10 sexting codes parents should know: Can you translate?

Do you know if your teen’s texting shorthand if just efficient typing or is it actually sexting going on right under your nose?

The London Free Press posted 10 sexting codes every parent should be able to translate.

See how you do. I posted the translations further below.

From The London Free Press:

“1. CD9

2. P911

3. PIR

4. 8

5. GYPO

6. GNRN

7. RUH

8. CU46

9. IWSN

10. GNOC”

I found an online dictionary of acronyms and text shorthand – NetLingo — where you can look up texts if you don’t know what they mean. I found a bunch of the ones above. So this seems like a good resource for parents who are trying to keep up.

Here are the translations without having to look them up.

From the London Free Press:

1. CD9 – code 9 parents are around

2. P911 – parent alert

3. PIR – parent in room

4. 8 – oral sex (or ate)

5. GYPO – get your pants off

6. GNRN – get naked right now

7. RUH – are you horny

8. CU46 – see you for sex

9. IWSN – I want sex now

10. GNOC – get naked on camera (webcam)”

How did you do on your translations? Did you know what they mean without the answers? Ididn’t do well at all but then again I tend to spell all my texts out.

What other text codes have you seen or heard your teenagers use? Do you ever look back at their text logs to see what they are writing or sending? Is that part of the deal? Or do you just look over their shoulders while they are texting?

How are you monitoring? How do you know if bad things are afoot?

94 comments Add your comment

Calvin G. Sims, Sr.

December 5th, 2011
5:35 am

Between text lingo and rap music, children are filling their head with junk which leaves no room for grammar and mathematic syntax.

I saw mommy dry humping Santa Claus

December 5th, 2011
7:16 am

Are you coming on to me?

Cheesy potato skins

December 5th, 2011
7:17 am

You’re worried about your kids sexting? If I were you, I would be more worried they can find and keep friends with your uptight parenting.

++++++

→ **Work request a**:
Can you convert the records, beginning at the line that has "Describe the element" and stopping after the line that has "at that location.", into a Markdown table with the columns Row and Line? Leave out blank lines and the pictures.

→ **Records for this exercise**:
++++++

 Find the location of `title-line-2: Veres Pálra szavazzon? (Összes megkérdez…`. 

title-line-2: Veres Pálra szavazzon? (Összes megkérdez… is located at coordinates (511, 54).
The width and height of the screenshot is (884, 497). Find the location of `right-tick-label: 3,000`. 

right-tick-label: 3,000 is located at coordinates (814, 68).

++++++

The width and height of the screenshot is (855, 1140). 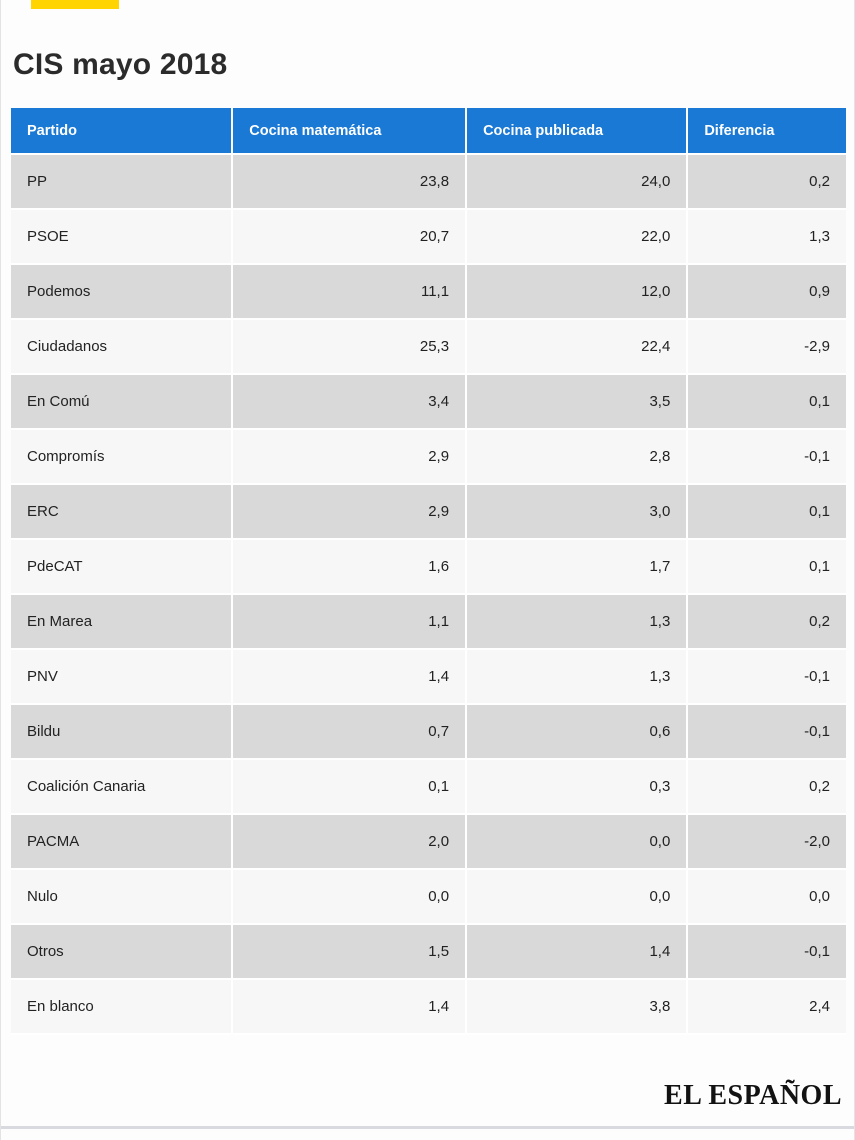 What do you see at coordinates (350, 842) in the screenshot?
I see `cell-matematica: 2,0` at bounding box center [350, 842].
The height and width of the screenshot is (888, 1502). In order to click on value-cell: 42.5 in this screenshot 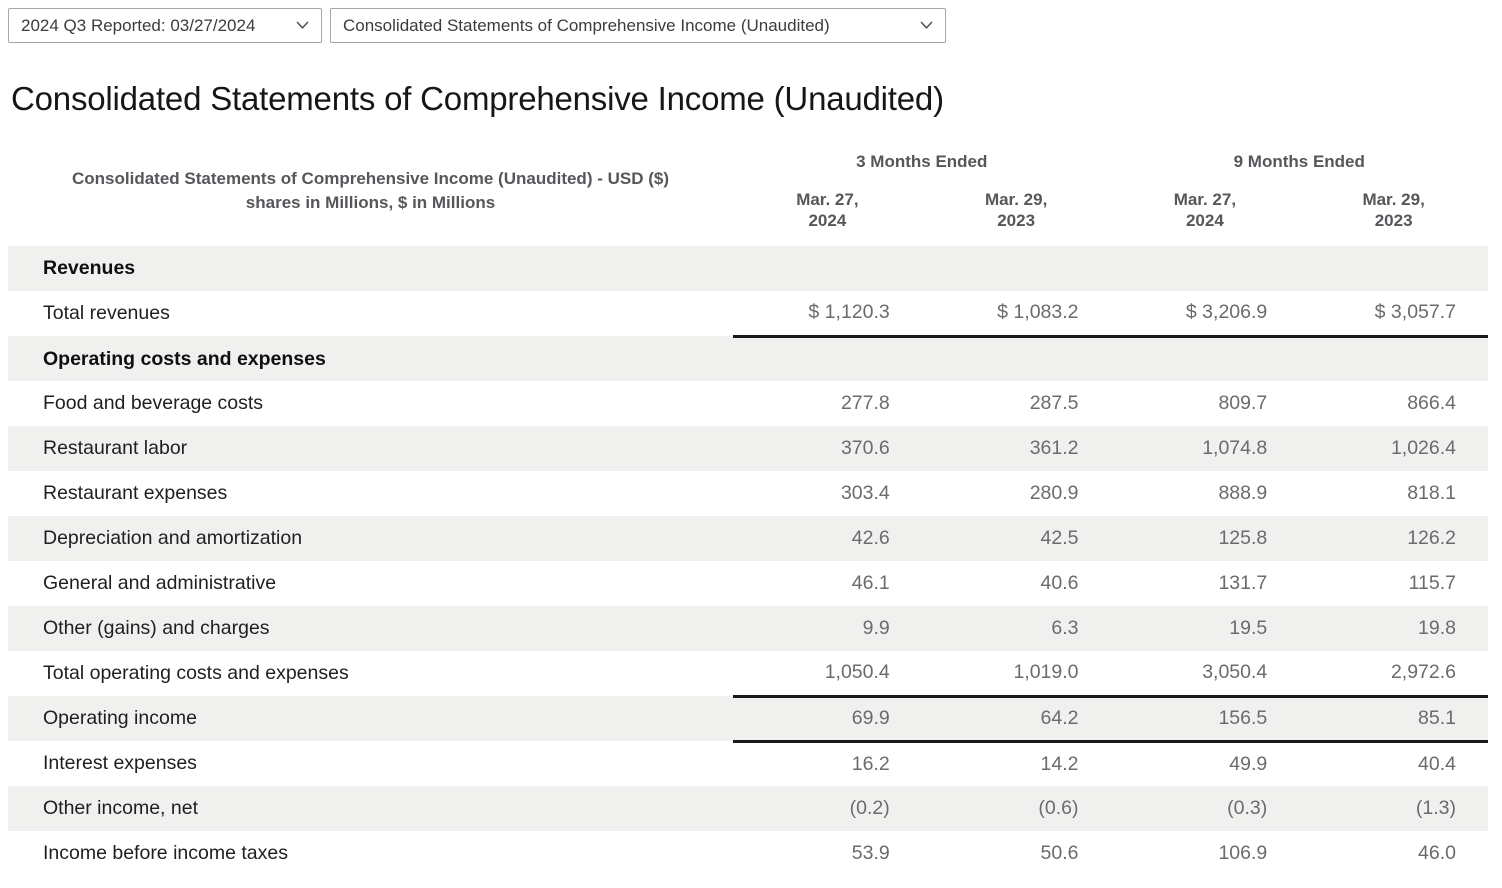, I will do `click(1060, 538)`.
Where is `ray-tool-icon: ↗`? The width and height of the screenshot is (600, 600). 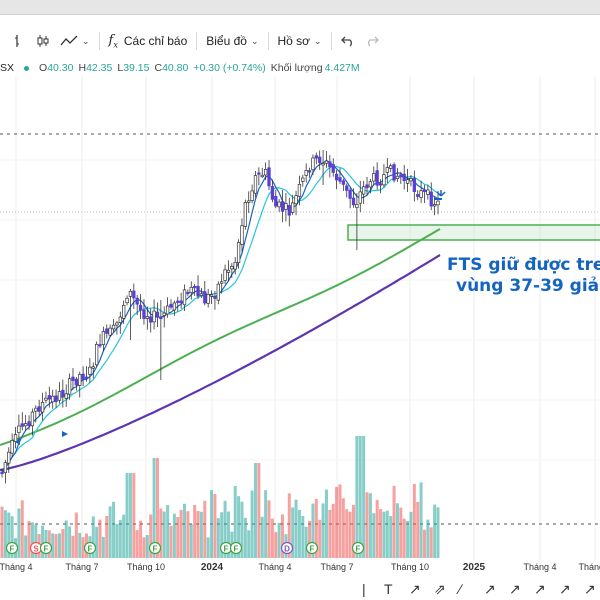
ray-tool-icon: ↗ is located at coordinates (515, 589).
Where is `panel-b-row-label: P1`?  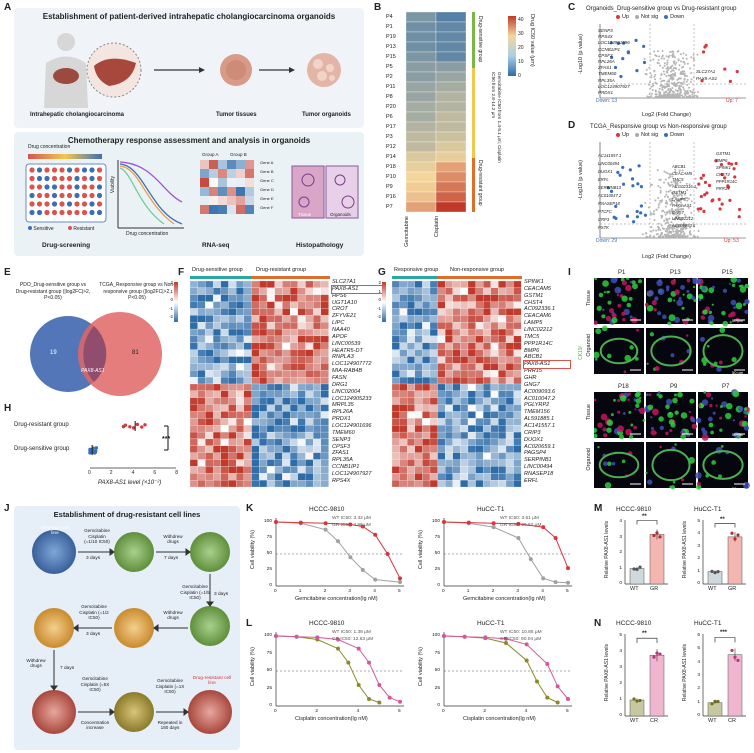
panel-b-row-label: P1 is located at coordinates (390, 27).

++++++

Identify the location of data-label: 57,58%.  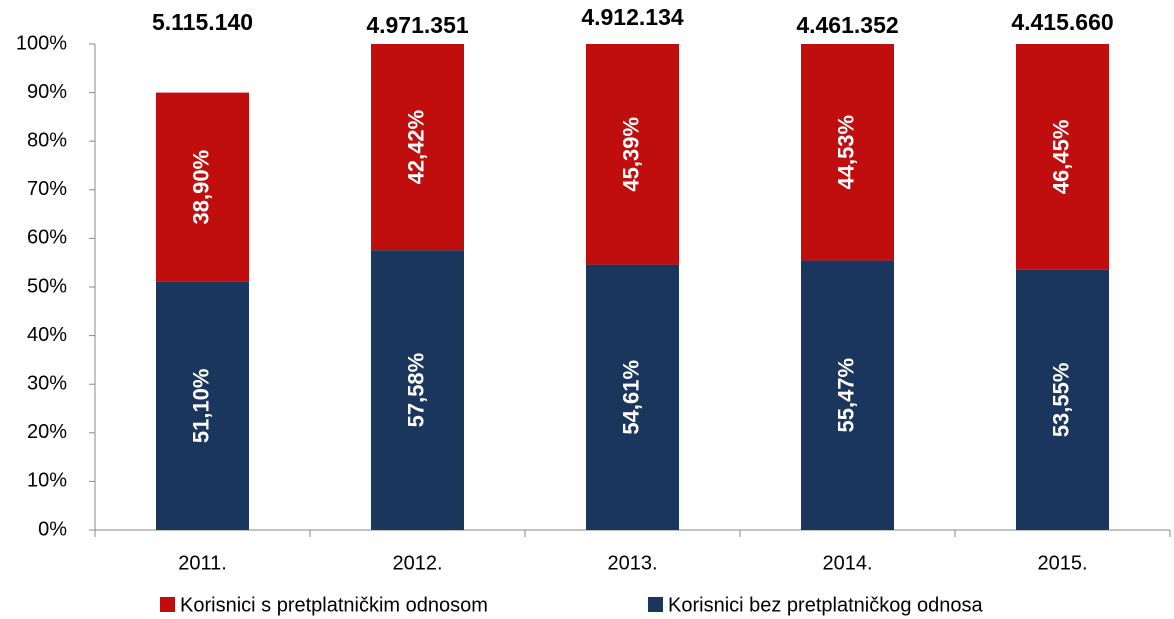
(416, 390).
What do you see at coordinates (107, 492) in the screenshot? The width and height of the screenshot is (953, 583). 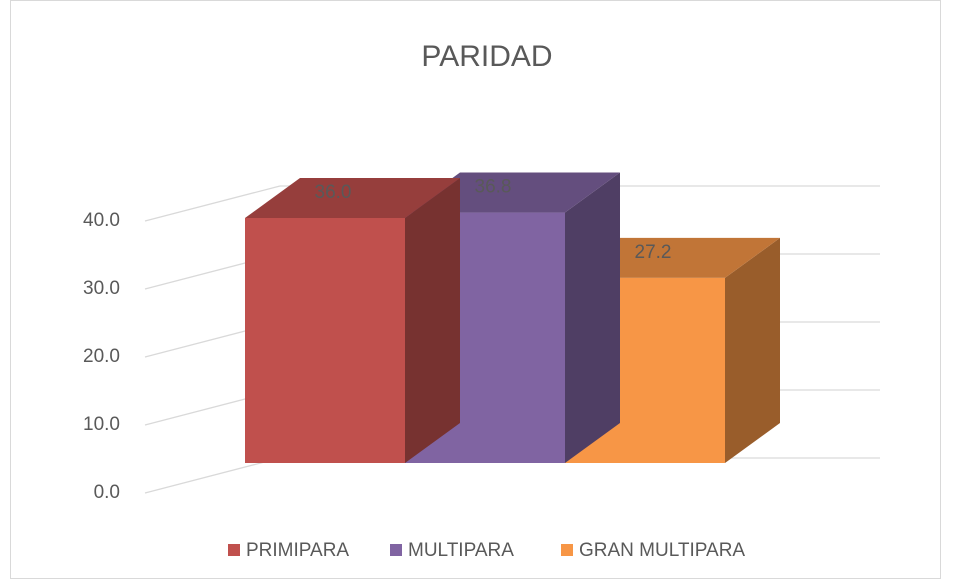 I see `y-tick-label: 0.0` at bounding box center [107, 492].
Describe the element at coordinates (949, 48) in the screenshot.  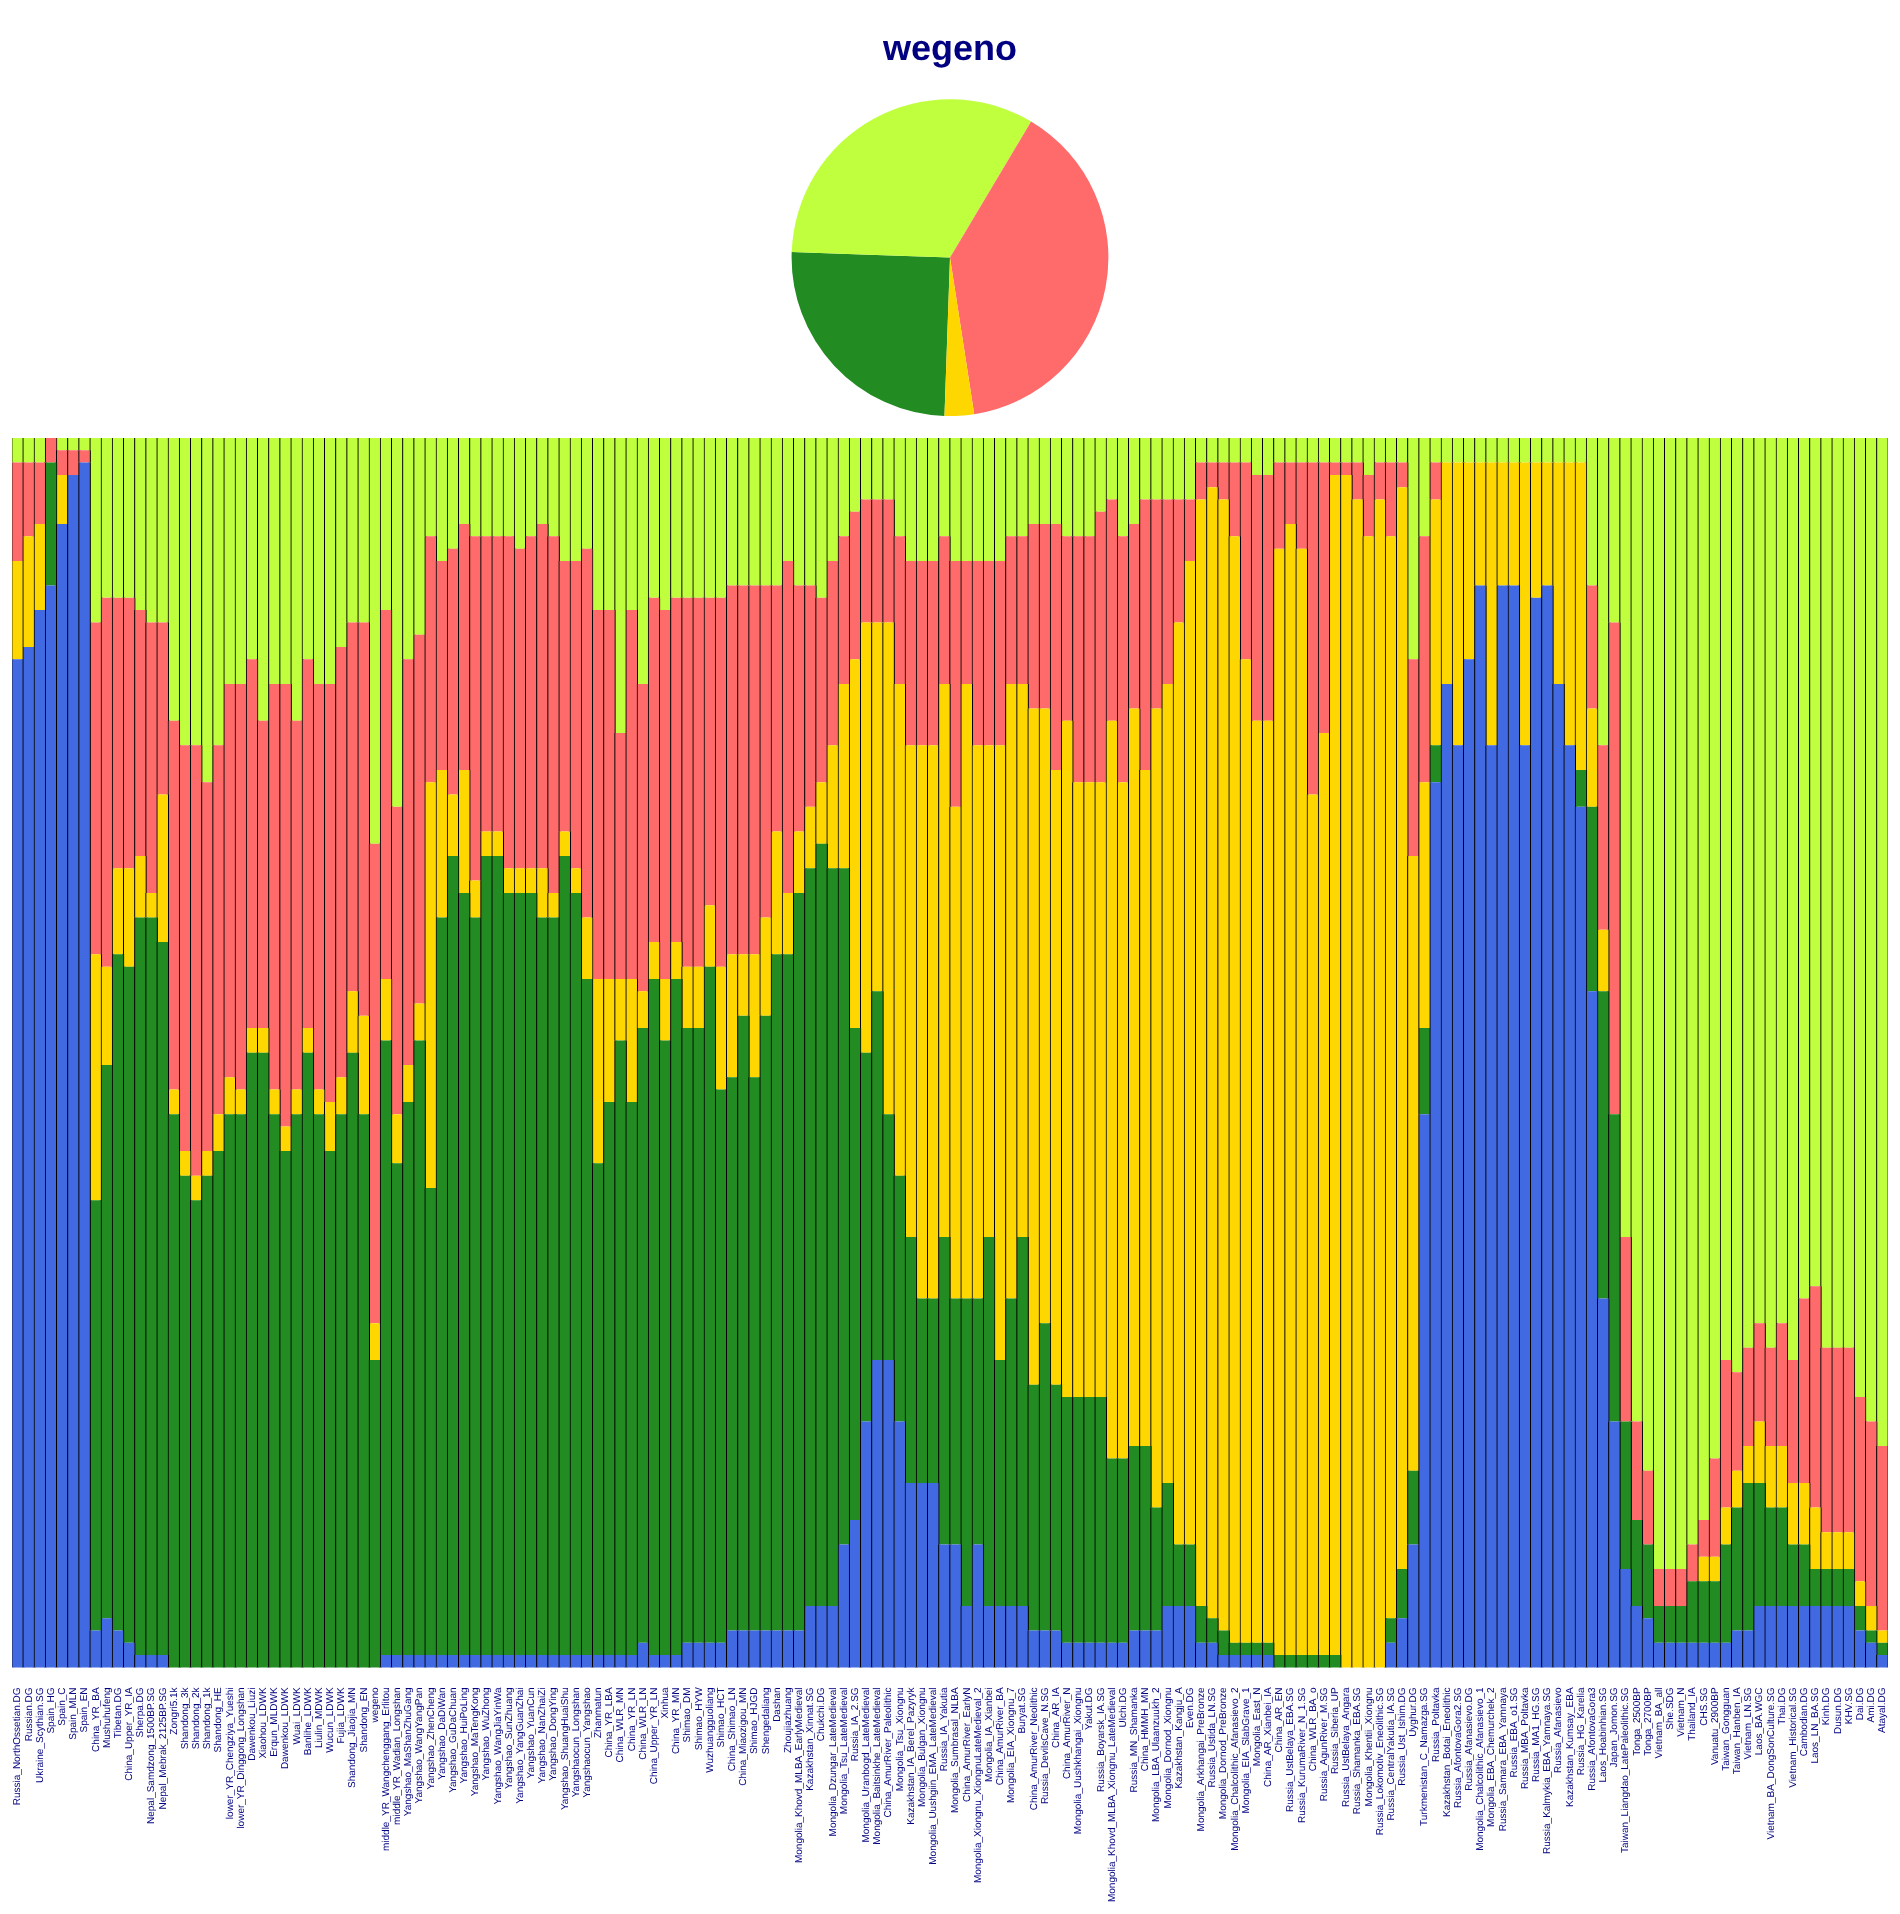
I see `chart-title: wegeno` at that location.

++++++

→ **Work request b**:
Can you repeat the sexting codes post from the words "9. IWSN – I" through the words "things are afoot?", swapping "teenagers" for "kids"?

→ **Answer section a**:
| Row | Line |
|---|---|
| 1 | Describe the element at coordinates (949, 48) in the screenshot.   |
| 2 | I see `chart-title: wegeno` at that location. |

→ **Answer section b**:
9. IWSN – I want sex now

10. GNOC – get naked on camera (webcam)”

How did you do on your translations? Did you know what they mean without the answers? Ididn’t do well at all but then again I tend to spell all my texts out.

What other text codes have you seen or heard your kids use? Do you ever look back at their text logs to see what they are writing or sending? Is that part of the deal? Or do you just look over their shoulders while they are texting?

How are you monitoring? How do you know if bad things are afoot?